Quand les jeunes gens se séparèrent, Catherine réfléchit à l'impression mitigée que lui faisait William. Elle ne parvenait pas à le cerner ni à comprendre certaines de ses réactions. Dans l'ensemble, il semblait être ce que son apparence annonçait : un jeune homme beau, sportif, brillant et riche ne vivant pourtant pas dans la proverbiale tour d'ivoire réservée aux gens de sa caste. Elle se sentait un peu intimidée par de tels êtres à qui tout semblait sourire. Bien sûr, elle ne pouvait en aucune façon se plaindre de sa propre situation sociale mais son histoire, le fait de s'être d'abord trouvée prisonnière d'un rêve qui envahissait toute sa vie puis d'avoir couru s'enfermer dans le monde des livres pour fuir une réalité par trop hostile ne l'avait guère préparée à côtoyer des gens aussi à l'aise en société. Rien de tel chez William, donc, et pourtant, elle aurai juré qu'il contenait une part d'ombre, un secret non pas honteux mais sale, repoussant même. Elle y pensait encore lorsque son métro arriva à destination, non loin du bistro où elle avait donné rendez-vous à Gisèle pour un déjeuner un peu tardif.
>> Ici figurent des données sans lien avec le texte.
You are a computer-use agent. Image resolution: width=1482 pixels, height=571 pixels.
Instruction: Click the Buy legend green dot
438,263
Les deux femmes étaient des habituées du lieu tout comme d'autres employés de la fondation Hohenheim. Qui avait lancé cette coutume parmi eux ? Nul ne le savait mais beaucoup se faisaient une joie d'y souscrire. La cuisine de l'endroit était décidément familiale et copieuse, les vins proposés étaient bons et les tarifs très raisonnables pour une ville où tout était cher. Quand on ajoutait à cela un personnel aimable et une clientèle tranquille, on obtenait un lieu où il faisait bon aller et revenir.
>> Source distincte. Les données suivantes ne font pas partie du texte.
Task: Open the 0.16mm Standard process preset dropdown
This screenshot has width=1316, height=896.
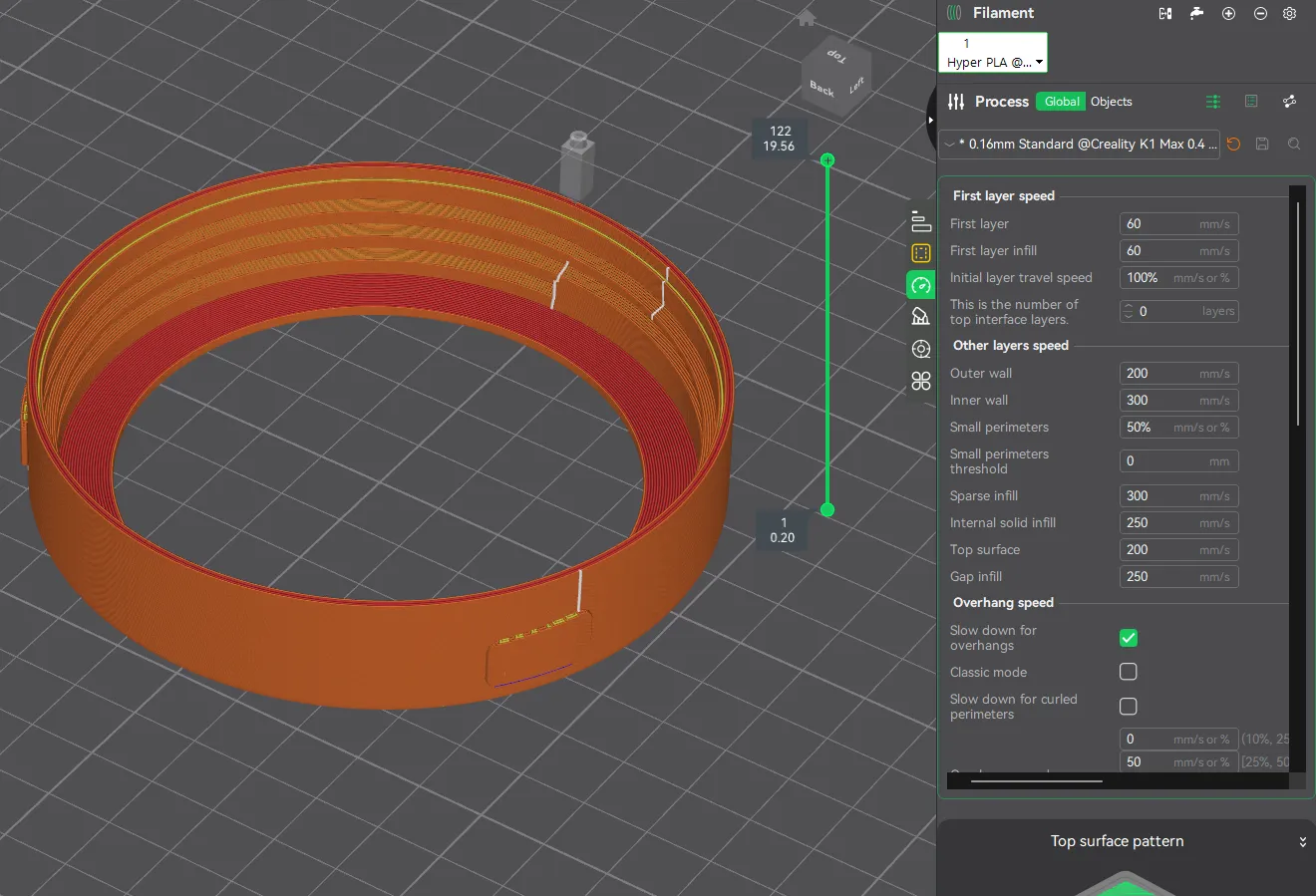Action: pyautogui.click(x=1081, y=144)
Ce jour là, le chef proposait en plat du jour des rognons au vin blanc accompagnés de riz sauvage. Tout en s'en régalant, Gisèle et Catherine discutaient des projets de cette dernière.

-Au fait, tant que j'y pense, ton père aimerait savoir pourquoi tu ne réponds pas au téléphone ?

-Oups, j'ai juste coupé la sonnerie avant d'aller voir la police et je n'y ai plus du tout pensé. Tu sais comme je suis fan de cet objet.

-Ne tarde pas trop, tout de même. Je crois qu'il est plutôt inquiet et j'avoue que je le comprends.

-Je n'y manquerai pas, d'autant que je ne sais pas encore quand je repartirai et que je compte en discuter avec lui.

-Écoute, Catherine, tu sais que je n'aime pas me montrer dirigiste, alors je vais essayer de faire passer mes ordres pour des conseils. Finis ton repas, fais tes bagages et pars.

Surprise, Catherine reposa ses couverts, avala la bouchée qu'elle venait de mastiquer et but un peu de vin pour se donner une contenance :

-J'ai des tas de choses à faire ici.

-Lesquelles, si je ne me montre pas trop indiscrète ?

-Enfin, tu le sais bien : d'abord, il faut que je me montre un peu à l'institut.

-Non. En fait, tu es très officiellement chargée d'une recherche qui réclame ta présence dans les Vosges.

-Mais, et les démarches administratives ?

-Lesquelles ? Celles que tu as achevées ? Les documents doivent partir pour la Suisse pour y recevoir un ou deux coups de tampon : compte quinze jours. Ils doivent revenir ici pour y recueillir les paraphes nécessaires. Compte trois semaines.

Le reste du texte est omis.